The Trump administration announced Friday that it is cutting nearly $300 million in planned funding for a United Nations agency that aids Palestinian refugees after finding the operation “irredeemably flawed.”
The State Department said in a statement that after contributing $60 million to the United Nations Relief and Works Agency for Palestinian Refugees in the Near East in January, “the United States was no longer willing to shoulder the very disproportionate share.”
The U.S. gives some $364 million each year to the agency which provides health care, loans and other social services to Palestinian refugees in in the West Bank, the Gaza Strip, Jordan, Syria and Lebanon. The U.S., which supplies nearly 30 percent of the total budget, is the largest contributor to the organization.

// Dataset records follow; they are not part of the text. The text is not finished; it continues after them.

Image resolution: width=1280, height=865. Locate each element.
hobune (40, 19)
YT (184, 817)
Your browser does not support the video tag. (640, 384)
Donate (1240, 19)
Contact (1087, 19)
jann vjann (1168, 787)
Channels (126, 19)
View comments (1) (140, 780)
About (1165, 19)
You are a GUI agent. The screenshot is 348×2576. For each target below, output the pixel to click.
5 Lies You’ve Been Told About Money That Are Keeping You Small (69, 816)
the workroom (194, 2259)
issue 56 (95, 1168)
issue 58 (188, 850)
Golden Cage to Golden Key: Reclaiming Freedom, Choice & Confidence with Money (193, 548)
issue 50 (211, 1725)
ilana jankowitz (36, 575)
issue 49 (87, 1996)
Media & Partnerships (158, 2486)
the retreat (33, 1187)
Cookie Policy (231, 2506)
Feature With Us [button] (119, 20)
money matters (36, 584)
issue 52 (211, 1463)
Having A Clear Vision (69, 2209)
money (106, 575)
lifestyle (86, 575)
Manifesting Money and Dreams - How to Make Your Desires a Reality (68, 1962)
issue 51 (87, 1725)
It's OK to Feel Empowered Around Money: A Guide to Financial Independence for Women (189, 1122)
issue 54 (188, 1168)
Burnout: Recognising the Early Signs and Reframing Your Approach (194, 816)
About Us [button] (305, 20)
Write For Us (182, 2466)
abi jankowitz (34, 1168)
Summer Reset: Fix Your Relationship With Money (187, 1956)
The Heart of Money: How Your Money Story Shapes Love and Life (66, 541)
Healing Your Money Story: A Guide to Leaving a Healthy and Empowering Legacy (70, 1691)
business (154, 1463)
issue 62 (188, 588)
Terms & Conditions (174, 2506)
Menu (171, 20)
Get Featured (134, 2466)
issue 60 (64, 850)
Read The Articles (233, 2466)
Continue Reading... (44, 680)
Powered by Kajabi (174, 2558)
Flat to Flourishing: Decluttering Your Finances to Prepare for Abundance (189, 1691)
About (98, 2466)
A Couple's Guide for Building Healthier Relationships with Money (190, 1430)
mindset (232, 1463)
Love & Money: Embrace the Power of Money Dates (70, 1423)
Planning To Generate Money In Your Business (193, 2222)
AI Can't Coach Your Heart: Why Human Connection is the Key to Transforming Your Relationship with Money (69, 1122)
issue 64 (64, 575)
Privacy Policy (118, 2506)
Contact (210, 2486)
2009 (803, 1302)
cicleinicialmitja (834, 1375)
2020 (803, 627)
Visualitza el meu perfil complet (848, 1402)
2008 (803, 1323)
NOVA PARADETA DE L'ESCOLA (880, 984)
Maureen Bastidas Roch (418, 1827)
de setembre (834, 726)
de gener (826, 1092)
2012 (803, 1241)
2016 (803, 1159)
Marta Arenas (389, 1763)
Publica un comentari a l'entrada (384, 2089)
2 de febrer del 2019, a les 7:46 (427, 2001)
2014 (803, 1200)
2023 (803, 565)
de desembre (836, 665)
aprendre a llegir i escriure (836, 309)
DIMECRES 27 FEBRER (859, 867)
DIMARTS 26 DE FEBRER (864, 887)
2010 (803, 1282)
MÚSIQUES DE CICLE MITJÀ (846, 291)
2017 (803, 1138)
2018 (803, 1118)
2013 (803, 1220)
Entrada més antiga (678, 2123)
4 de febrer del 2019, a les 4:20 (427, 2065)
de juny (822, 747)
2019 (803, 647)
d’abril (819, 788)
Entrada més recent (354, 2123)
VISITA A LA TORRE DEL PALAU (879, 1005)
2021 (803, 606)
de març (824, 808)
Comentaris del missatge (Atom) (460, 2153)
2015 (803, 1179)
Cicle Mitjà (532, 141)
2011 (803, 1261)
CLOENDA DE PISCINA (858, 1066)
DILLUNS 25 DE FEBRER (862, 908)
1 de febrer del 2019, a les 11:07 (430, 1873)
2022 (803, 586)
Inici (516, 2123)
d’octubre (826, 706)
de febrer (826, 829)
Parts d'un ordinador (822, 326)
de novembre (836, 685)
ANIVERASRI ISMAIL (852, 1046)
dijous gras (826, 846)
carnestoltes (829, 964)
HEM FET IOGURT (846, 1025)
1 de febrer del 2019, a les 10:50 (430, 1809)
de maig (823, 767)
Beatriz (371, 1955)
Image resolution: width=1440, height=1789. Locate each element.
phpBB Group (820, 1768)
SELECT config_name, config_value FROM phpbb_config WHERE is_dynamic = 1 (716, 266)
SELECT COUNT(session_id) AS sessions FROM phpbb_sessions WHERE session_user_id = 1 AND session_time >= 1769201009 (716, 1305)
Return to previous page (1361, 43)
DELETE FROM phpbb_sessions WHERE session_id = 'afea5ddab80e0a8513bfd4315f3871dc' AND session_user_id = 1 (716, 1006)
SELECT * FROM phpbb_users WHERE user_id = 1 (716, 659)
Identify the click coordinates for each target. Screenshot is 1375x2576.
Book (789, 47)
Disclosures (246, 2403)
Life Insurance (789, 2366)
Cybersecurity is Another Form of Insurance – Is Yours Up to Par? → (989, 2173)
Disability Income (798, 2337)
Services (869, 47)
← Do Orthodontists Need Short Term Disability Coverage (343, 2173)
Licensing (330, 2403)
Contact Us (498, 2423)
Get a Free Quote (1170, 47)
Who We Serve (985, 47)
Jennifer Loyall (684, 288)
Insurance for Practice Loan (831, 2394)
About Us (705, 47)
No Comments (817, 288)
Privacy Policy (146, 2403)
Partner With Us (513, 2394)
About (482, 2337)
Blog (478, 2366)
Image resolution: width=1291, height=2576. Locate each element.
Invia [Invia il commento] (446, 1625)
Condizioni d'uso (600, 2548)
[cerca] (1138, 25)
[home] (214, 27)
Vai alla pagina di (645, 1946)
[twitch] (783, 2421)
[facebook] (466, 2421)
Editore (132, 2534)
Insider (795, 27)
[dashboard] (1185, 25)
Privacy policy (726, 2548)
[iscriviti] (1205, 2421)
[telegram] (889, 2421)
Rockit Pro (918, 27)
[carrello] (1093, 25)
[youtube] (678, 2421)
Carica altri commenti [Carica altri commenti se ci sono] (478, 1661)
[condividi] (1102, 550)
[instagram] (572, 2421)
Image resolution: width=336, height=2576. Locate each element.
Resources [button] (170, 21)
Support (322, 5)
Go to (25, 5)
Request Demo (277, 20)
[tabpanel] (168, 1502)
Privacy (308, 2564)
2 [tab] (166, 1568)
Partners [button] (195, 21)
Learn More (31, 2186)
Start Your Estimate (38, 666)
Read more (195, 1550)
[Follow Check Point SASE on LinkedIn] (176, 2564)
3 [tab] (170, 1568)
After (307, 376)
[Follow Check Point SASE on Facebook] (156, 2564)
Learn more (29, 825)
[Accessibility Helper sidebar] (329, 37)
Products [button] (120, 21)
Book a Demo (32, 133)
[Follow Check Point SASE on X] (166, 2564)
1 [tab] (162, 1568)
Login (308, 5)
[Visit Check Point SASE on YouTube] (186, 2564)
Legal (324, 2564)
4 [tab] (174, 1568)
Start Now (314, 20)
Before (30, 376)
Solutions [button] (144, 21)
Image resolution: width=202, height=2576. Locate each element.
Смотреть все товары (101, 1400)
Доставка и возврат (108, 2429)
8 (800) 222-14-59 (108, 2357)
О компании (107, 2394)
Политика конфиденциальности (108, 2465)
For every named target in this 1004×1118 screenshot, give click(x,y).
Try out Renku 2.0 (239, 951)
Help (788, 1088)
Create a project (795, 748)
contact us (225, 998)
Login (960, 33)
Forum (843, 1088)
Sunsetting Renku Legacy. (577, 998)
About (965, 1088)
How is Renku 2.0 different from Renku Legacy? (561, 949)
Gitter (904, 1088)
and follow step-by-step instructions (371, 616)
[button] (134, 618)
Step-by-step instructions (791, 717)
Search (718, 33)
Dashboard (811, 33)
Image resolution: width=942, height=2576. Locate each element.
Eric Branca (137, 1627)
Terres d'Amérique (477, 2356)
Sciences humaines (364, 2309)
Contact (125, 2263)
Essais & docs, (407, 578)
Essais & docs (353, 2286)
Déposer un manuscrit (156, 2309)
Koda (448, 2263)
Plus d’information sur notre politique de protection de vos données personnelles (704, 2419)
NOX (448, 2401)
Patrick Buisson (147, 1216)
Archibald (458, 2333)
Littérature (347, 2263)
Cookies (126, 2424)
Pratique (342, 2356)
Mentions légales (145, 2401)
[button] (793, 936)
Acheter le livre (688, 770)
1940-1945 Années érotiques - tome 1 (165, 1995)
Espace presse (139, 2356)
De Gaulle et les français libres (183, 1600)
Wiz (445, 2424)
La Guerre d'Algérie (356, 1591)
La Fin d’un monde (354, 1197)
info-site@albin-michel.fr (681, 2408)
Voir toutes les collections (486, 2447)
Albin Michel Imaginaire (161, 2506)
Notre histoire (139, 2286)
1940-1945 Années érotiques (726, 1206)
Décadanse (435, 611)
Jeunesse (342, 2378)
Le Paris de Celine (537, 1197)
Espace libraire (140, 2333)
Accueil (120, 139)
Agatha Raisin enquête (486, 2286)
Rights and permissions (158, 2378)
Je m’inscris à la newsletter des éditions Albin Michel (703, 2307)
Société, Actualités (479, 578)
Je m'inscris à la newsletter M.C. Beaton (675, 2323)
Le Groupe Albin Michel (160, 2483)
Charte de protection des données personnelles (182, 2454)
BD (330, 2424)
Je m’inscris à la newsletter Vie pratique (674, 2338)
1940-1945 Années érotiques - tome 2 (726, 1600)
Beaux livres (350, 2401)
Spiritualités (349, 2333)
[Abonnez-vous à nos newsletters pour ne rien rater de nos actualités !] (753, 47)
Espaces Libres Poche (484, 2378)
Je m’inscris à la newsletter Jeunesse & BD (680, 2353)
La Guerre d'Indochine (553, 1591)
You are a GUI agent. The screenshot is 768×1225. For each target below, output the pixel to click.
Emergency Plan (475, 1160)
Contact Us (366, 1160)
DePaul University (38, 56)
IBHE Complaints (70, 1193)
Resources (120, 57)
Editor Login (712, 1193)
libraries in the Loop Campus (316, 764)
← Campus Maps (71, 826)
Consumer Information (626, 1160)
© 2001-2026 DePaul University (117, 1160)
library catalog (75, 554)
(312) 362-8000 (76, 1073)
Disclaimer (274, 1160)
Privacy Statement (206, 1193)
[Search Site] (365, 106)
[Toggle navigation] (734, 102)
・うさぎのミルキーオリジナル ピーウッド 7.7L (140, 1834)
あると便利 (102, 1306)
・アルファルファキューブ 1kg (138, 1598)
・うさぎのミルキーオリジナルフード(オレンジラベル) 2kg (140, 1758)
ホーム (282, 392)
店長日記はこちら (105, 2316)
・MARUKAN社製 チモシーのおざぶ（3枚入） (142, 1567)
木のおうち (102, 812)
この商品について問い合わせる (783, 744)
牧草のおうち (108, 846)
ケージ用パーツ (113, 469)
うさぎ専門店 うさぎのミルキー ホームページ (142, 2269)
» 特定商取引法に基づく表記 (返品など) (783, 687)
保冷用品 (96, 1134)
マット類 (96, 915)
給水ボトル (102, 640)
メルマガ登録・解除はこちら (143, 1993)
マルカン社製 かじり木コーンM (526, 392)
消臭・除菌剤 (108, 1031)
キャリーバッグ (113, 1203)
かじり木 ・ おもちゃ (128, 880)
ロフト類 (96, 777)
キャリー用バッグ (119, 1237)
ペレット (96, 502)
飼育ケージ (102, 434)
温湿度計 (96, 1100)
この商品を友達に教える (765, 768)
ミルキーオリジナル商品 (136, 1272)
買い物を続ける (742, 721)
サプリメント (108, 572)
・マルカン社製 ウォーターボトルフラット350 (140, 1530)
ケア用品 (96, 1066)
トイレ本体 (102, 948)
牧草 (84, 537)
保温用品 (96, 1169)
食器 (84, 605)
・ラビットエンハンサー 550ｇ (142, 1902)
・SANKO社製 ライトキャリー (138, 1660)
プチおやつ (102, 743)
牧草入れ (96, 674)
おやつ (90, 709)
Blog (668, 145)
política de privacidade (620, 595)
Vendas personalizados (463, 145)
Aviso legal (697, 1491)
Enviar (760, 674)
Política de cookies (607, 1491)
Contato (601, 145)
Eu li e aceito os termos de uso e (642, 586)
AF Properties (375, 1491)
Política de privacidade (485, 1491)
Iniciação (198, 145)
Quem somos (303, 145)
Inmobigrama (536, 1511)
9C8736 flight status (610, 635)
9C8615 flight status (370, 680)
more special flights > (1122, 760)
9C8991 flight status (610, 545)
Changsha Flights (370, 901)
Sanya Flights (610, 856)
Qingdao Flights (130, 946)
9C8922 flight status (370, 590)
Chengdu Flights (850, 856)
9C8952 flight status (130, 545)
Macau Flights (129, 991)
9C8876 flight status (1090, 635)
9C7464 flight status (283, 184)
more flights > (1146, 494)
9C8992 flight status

President Trump has long called for other nations to step up and share the “burden of costs,” and while efforts have been made to address the issue, State Department spokeswoman Heather Nauert said that “the overall international response has not been sufficient.”
“Beyond the budget gap itself and failure to mobilize adequate and appropriate burden sharing, the fundamental business model and fiscal practices that have marked UNRWA for years – tied to UNRWA’s endlessly and exponentially expanding community of entitled beneficiaries – is simply unsustainable and has been in crisis mode for many years,” Nauert said.
Palestinians protest along Israel-Gaza border
“The United States will no longer commit further funding to this irredeemably flawed operation.”
The UNRWA released a statement on the U.S.’s decision to withdraw funding.
“We regret the United States’ decision to provide no further funding to UNRWA, which provides essential services to Palestine refugees and contributes to stability in the region,” the statement said. “The US has traditionally been the largest single contributor to UNRWA. We appreciate its support over the years.”
It also called on other countries to “fill in the remaining financial gap” so the organization could continue to provide assistance to the “vulnerable” Palestinian population.
UNRWA was set up in the wake of the 1948 Arab-Israeli war to deal with displaced Palestinians, but is a frequent target of Israel, which claims it perpetuates a “right of return” that Israel rejects. Trump vowed early on in his presidency that the U.S. will no longer fund agencies and countries that do not support its interests.
The State Department said it will continue dialogue with the U.N. about new approaches.
“Palestinians, wherever they live, deserve better than an endlessly crisis-driven service provision model. They deserve to be able to plan for the future.”